A Scientist Videotapes Two Dead Pigs in the Sonoran Desert to Find How Long Their Bodies Take to Decompose

María Esquinca

                 Compared to fences, motion sensors, drones, and infrared cameras, the best and most lethal

                   weapon the Border Patrol has is nature.

                        —Jose De León, The Land of Open Graves

It only takes a couple of hours for a turkey vulture to smell carrion

to stand a couple of feet away from the carcass, to wait for the skin to soften, to pierce.

It only takes five days for vultures to descend. To test if dead. To peck at the body. To tear.

To make a hole at the back of the neck, right behind the ear. To get at the brain.

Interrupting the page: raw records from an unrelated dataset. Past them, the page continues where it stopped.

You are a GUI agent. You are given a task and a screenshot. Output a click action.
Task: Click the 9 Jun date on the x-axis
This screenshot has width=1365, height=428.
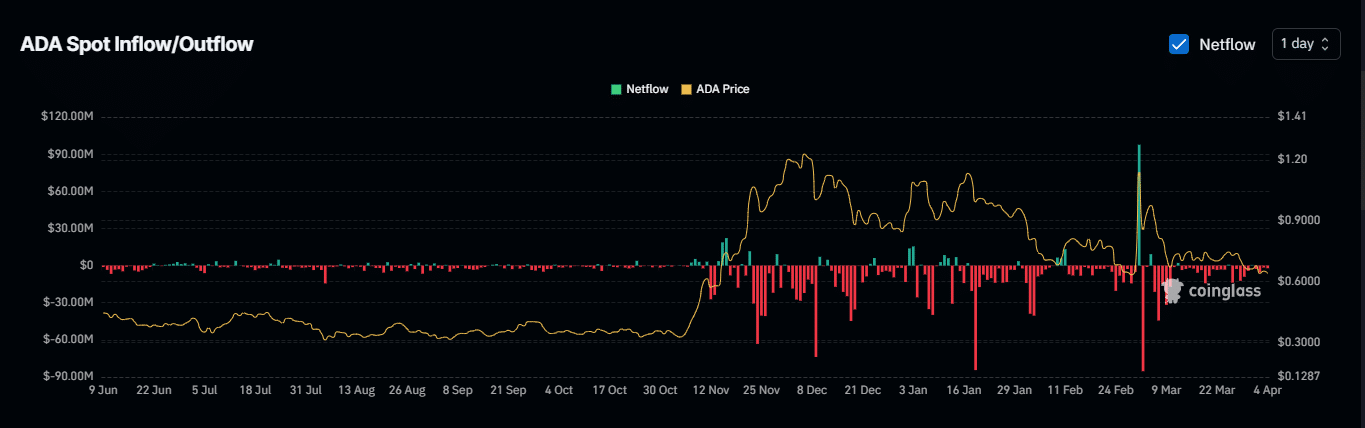103,390
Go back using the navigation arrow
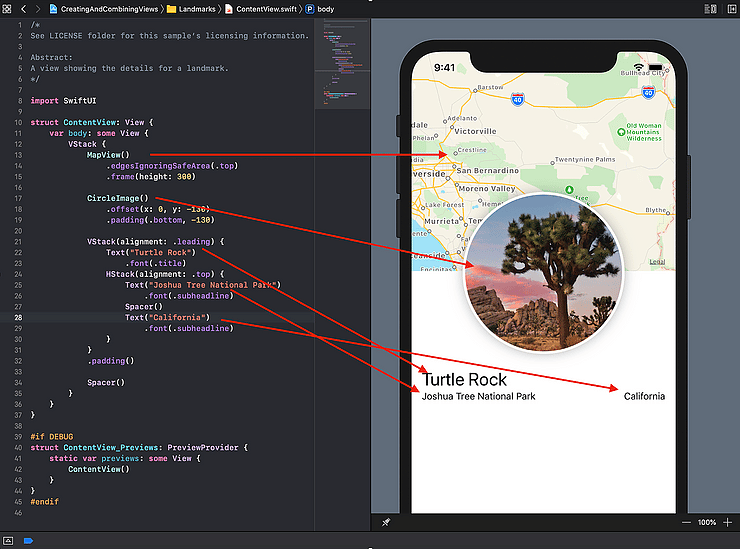This screenshot has width=740, height=549. point(23,8)
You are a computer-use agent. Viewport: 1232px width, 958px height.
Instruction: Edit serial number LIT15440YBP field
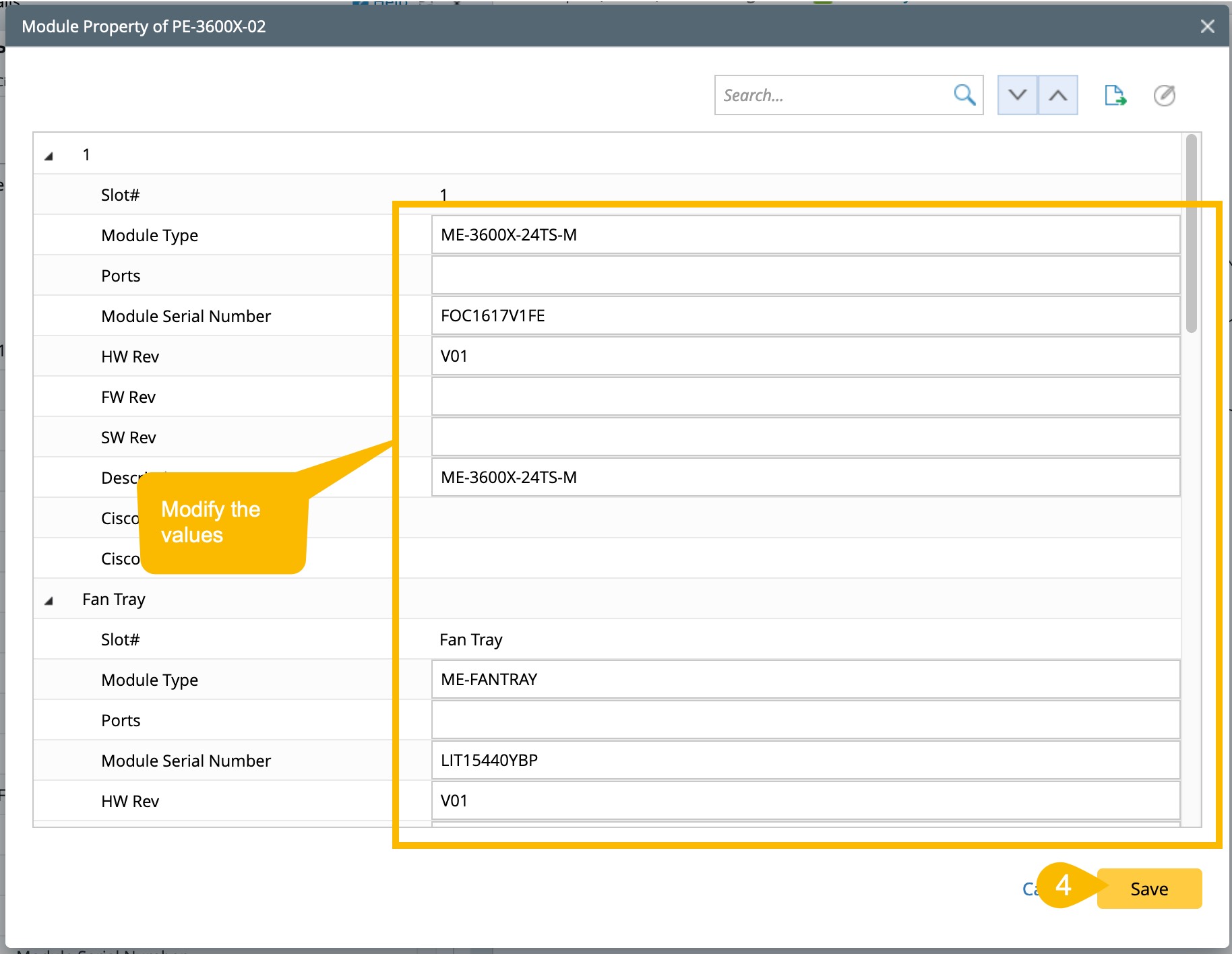click(x=805, y=760)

Pigs are used because they have long been a proxy for humans,

scientifically.

Pigs are dressed as immigrants. Bra, underwear, grey T-shirt, jeans, sneakers

toddler sized, large enough to cover their tiny pettitoes.

Pigs can be a proxy for humans,

metaphorically.

Birds of prey undress the dead,

shred shirt, rip jeans.

Bird beaks rip stomach, play tug of war

with the intestines.

Vultures can be a proxy for humans, too.

They carry the limbs away, like little gifts, like to-go-boxes they can eat later,

like convenient carryout.

By Sabbath, they drag what’s left of the body.

20 meters up a hill.

On the ninth day picked clean, hardly

anything left.

The second pig, was placed under a pile of rocks, because scientists tried to replicate

how immigrants will bury the dead.

Under 115℉, a pile of rocks acts as a conductor, roasts the second pig. Unearthed

by ants who chip at long bones, carry the pieces to an ant hole a meter away.

In a town nearby a domestic dog came home with a piece of bone.

Dogs piss on the carcass. Gnaw bone like play toys.

Dogs can be a proxy for humans, too.

Scientists used to argue the desert preserves bodies. Hypothesized it took a month before

decomposition.

The government count of immigrant deaths is based on the number of bodies found.

The government says the desert does not discriminate.

Scientists now say the official number is an undercount. They say: this is an environment where

people can be erased.

They debate: who is responsible?

They say pigs have long been a proxy for humans.